* **What to do**: Pull out every line below that holds the word "Guide".

Records provided: Begin

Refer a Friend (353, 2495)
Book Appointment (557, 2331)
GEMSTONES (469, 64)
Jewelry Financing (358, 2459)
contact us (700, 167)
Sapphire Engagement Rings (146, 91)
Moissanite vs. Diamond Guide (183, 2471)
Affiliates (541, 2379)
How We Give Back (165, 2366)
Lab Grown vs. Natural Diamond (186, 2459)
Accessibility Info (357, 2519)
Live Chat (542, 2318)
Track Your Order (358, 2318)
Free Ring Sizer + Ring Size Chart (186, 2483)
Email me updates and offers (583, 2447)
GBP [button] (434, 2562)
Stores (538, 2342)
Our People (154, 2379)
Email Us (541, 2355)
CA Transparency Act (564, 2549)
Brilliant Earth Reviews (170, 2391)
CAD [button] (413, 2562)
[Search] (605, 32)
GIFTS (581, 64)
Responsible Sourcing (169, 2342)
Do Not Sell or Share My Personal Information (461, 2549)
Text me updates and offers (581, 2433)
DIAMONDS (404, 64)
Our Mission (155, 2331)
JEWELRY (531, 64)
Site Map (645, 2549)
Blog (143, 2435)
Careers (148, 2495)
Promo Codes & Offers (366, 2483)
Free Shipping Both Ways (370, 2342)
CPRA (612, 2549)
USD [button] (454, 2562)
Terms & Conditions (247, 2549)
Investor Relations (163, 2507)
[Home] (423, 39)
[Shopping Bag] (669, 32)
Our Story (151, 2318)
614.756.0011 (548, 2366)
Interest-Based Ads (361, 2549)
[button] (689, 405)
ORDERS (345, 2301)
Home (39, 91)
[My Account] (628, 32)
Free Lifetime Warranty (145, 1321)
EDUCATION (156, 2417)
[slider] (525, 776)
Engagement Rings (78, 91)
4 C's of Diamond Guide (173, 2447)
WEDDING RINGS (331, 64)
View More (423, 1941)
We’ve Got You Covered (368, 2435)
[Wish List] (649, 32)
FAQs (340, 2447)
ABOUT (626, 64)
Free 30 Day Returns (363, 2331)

Records provided: End

* **Solution for this exercise**:
Moissanite vs. Diamond Guide (183, 2471)
4 C's of Diamond Guide (173, 2447)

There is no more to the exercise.